* [Instructions to follow]
Output exactly the span of lines beginning with the one that holds "Task: Click the zoom out minus icon" and ending with the last line of the data below.

(Stored data)

···

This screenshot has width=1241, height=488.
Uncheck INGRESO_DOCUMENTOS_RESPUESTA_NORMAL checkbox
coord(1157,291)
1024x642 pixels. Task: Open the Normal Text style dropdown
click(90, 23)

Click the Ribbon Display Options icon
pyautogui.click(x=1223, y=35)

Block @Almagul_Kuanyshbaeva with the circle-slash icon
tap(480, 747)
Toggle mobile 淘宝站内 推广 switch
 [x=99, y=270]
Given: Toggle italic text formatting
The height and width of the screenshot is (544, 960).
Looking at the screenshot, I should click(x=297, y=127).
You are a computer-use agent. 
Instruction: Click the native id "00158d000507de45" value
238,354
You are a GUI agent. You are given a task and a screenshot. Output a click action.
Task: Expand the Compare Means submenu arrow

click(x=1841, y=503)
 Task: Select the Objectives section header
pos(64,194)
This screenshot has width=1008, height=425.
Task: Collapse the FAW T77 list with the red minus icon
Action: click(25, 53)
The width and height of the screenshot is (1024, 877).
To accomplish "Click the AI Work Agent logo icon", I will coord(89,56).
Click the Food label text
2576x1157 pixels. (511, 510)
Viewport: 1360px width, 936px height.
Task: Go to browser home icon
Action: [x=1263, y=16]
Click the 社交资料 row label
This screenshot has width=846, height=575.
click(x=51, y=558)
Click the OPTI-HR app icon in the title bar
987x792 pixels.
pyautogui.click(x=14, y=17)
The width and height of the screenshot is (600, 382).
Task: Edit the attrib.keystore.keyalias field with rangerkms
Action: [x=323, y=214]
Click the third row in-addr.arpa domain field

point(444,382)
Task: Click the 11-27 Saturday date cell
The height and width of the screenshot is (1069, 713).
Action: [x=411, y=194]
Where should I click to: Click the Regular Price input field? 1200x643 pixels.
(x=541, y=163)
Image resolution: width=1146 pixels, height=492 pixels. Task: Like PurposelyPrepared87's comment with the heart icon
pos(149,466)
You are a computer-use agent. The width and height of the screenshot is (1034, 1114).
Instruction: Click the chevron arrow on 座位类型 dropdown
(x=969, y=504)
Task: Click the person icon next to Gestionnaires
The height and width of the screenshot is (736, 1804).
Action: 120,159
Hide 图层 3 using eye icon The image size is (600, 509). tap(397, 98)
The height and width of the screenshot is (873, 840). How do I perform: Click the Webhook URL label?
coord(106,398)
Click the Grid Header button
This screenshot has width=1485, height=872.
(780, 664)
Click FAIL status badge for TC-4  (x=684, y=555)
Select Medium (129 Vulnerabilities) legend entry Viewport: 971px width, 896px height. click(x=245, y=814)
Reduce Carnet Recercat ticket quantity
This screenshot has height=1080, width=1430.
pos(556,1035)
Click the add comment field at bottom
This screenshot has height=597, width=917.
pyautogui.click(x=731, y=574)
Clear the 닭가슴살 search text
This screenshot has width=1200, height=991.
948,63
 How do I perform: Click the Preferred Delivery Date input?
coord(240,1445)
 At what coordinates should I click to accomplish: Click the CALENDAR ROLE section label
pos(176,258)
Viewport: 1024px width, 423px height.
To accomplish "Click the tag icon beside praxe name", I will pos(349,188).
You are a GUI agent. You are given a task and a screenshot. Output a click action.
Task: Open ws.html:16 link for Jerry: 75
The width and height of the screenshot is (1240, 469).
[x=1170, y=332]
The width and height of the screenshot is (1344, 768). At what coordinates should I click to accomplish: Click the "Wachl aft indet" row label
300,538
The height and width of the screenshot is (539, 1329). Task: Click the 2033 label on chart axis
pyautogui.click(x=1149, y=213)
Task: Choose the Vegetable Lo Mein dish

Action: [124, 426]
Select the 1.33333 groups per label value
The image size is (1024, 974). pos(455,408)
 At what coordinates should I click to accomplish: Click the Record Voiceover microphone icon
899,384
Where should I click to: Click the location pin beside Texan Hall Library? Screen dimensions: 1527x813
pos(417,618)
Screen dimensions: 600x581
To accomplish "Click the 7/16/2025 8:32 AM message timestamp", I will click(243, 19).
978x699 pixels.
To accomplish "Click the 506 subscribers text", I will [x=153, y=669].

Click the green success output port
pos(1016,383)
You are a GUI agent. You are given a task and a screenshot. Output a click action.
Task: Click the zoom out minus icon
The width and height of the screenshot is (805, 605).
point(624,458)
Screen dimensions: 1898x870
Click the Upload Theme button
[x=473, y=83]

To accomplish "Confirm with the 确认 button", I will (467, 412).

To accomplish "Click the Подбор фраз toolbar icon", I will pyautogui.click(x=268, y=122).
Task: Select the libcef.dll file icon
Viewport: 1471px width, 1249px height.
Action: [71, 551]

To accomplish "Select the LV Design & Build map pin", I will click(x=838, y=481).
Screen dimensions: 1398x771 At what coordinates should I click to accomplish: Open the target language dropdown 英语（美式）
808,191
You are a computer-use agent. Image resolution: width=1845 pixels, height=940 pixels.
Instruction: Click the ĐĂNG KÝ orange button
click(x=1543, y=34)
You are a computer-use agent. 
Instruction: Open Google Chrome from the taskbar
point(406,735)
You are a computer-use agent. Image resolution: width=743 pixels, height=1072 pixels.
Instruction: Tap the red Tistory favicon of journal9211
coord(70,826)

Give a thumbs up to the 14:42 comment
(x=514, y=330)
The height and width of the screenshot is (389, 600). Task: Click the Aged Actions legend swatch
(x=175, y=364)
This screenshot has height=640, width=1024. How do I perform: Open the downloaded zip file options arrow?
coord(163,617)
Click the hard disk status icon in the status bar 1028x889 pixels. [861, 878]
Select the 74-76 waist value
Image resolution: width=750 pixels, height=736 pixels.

···

* [Solution to the problem]
Task: Click the zoom out minus icon
The width and height of the screenshot is (805, 605).
point(624,458)
Screen dimensions: 1898x870
Click the Upload Theme button
[x=473, y=83]

To accomplish "Confirm with the 确认 button", I will (467, 412).

To accomplish "Click the Подбор фраз toolbar icon", I will pyautogui.click(x=268, y=122).
Task: Select the libcef.dll file icon
Viewport: 1471px width, 1249px height.
Action: [71, 551]

To accomplish "Select the LV Design & Build map pin", I will click(x=838, y=481).
Screen dimensions: 1398x771 At what coordinates should I click to accomplish: Open the target language dropdown 英语（美式）
808,191
You are a computer-use agent. Image resolution: width=1845 pixels, height=940 pixels.
Instruction: Click the ĐĂNG KÝ orange button
click(x=1543, y=34)
You are a computer-use agent. 
Instruction: Open Google Chrome from the taskbar
point(406,735)
You are a computer-use agent. Image resolution: width=743 pixels, height=1072 pixels.
Instruction: Tap the red Tistory favicon of journal9211
coord(70,826)

Give a thumbs up to the 14:42 comment
(x=514, y=330)
The height and width of the screenshot is (389, 600). Task: Click the Aged Actions legend swatch
(x=175, y=364)
This screenshot has height=640, width=1024. How do I perform: Open the downloaded zip file options arrow?
coord(163,617)
Click the hard disk status icon in the status bar 1028x889 pixels. [861, 878]
Select the 74-76 waist value
Image resolution: width=750 pixels, height=736 pixels.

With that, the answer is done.